Im Norden Kenias verschärfen die Auswirkungen des Klimawandels altbekannte Konflikte. Am härtesten trifft es diejenigen, die sich am wenigsten schützen können: kleinbäuerliche Gemeinschaften, arme Familien, Menschen, die mit ihrem Vieh den Niederschlägen folgend die Weidegründe wechseln – sogenannten Pastoralist*innen. Wenn sie keinen Ausweg mehr sehen, treiben sie ihr Vieh auf fremdes Ackerland. „Früher hat die Polizei in solchen Fällen auf sie geschossen sie und einige getötet. Der Konkurrenz um Weideland und Wasser ist zu einem zum offenen Konflikt geworden“, erklärt John Ole Tingoi, Projektleiter bei unserer Partnerorganisation IMPACT.

Projektsteckbrief
Region:
Afrika
Land:
Kenia
Schwerpunkte:
Klimaanpassung
Konfliktbearbeitung
Menschenrechte

Im Dialog zur Übereinkunft finden

„Durch unsere Friedensarbeit haben die Menschen erkannt, dass ein Dialog über die gemeinsame Nutzung der knappen Ressourcen notwendig ist“, erklärt John Ole Tingoi. „Sie haben gelernt, Konflikte gewaltfrei zu bearbeiten. Mit unserer Unterstützung einigten sie sich darauf, ihre traditionellen Regeln für die Bewirtschaftung von Weideland und Wasser einzuhalten. In rechtskräftigen Weidevereinbarungen sind diese Übereinkünfte inzwischen auch formal geregelt.“

John Ole Tingoi, IMPACT-Projektleiter. Foto: IMPACT

Konflikte dauerhaft entschärfen

Unsere Partnerorganisationen Children Peace Initiative Kenya (CPI Kenya), IMPACT (Indigenous Movement for Peace Advancement and Conflict Transformation) und RPPL (Regional Pastoralist Peace Link) arbeiten im Rahmen unseres ZFD-Programms in Kenia eng mit den Pastoralist*innen in den Communities zusammen. Sie zeigen mit ihrem partizipativen Ansatz, wie Konflikte dauerhaft entschärft werden können.
Sie arbeiten daran, dass

  • benachteiligte Bevölkerungsgruppen gehört,
  • Konflikte gewaltfrei ausgetragen und
  • Ressourcen gemeinschaftlich verwaltet werden.

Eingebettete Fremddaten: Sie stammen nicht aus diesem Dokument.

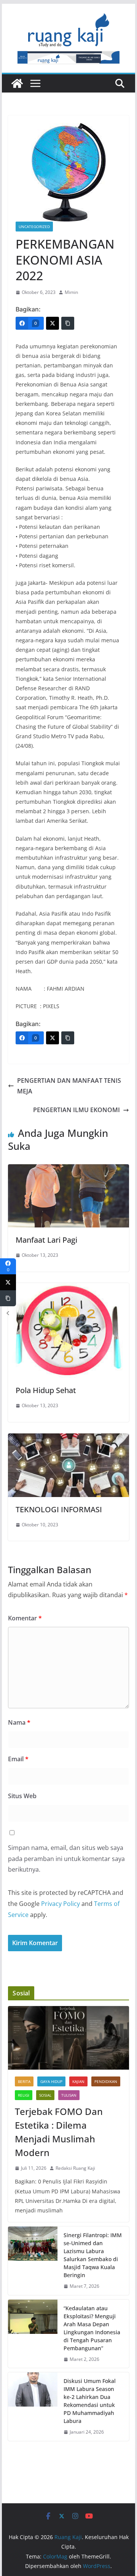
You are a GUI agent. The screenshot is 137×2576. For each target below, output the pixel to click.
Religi (23, 2095)
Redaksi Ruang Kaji (75, 2168)
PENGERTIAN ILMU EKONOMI (76, 1110)
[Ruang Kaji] (17, 83)
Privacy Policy (60, 1903)
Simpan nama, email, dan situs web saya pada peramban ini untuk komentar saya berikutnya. (66, 1858)
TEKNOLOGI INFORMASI (59, 1509)
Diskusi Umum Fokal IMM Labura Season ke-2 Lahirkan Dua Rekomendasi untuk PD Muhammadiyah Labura (90, 2400)
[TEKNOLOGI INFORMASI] (68, 1439)
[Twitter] (52, 323)
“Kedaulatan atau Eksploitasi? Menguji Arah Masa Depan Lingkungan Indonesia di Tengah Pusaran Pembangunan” (92, 2328)
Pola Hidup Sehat (46, 1390)
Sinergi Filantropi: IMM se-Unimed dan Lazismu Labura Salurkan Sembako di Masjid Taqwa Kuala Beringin (93, 2255)
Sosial (45, 2095)
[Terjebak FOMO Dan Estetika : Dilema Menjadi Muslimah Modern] (68, 2038)
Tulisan (68, 2095)
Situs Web (22, 1796)
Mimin (71, 292)
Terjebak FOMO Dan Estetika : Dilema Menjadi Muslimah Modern (59, 2132)
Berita (24, 2081)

Dazu unterstützen die drei Partnerorganisationen traditionelle, außergerichtliche Schlichtungsverfahren wie Ältestenräte und Friedenskomitees. Im Idealfall werden diese bereits vor der Eskalation von Konflikten angerufen. Neben der lokalen Bevölkerung werden auch staatliche Akteure in das Konflikt- und Ressourcenmanagement einbezogen und für die Wahrung der Menschen- und Bürgerrechte sensibilisiert. Interethnische Dialogforen sorgen zudem dafür, dass bestehende Spannungen zwischen den verschiedenen ethnischen Gruppen abgebaut werden.

Eine Pokot-Familie schenkt einer Ilchamus-Familie eine Ziege als Zeichen der Freundschaft. Foto: Theresa Reß/WFD

Ein konkretes Beispiel: Weidepläne

Beim gemeinschaftlichen Ressourcenmanagement gestalten die Gemeinschaften ihre Zukunft selbst. Zunächst analysieren sie ihre Umgebung, erstellen Karten der vorhandenen Ressourcen und ihrer Nutzung und tragen zeitgebundene Ereignisse wie Viehtrieb, Aussaat und Ernte in Kalender ein. Auch die Distriktverwaltung kann ihre Perspektive einbringen und so die Weidepläne formalisieren. Auf diese Weise werden Pläne ausgehandelt, die einen Weg aufzeigen, wie das Land gemeinsam und nachhaltig bewirtschaftet werden kann.

Einen innovativen Ansatz zur Konfliktbearbeitung und -prävention verfolgt die Partnerorganisation CPI Kenya. Sie arbeitet mit Kindern und Jugendlichen als Schlüsselfiguren, um Zugang zu Eltern und Gemeinschaften zu bekommen, die sich in Konflikten befinden.

Kinder als Friedensbotschafter

In den Peace Camps der Partnerorganisation Children Peace Initiative Kenya (CPI Kenya) kommen Schüler*innen aus verfeindeten Gemeinschaften zusammen und werden zu Freund*innen. Dadurch kommen auch die Familien der Kinder in Kontakt. Der Austausch zwischen den Gruppen führt zu gegenseitigen Besuchen. CPI Kenya erreicht über die Kinder die Eltern und den Rest der Gemeinschaft kann so ein friedliches Zusammenleben in den Projektgebieten fördern.
In einer Region, in der sich bis vor kurzem noch Pokot und Ilchamus bekämpften, tauschen die am Projekt beteiligten Familien nun Geschenke aus. Sogar Ziegen wurden schon mehrfach verschenkt, was im lokalen Kontext eine sehr bedeutsame Geste ist.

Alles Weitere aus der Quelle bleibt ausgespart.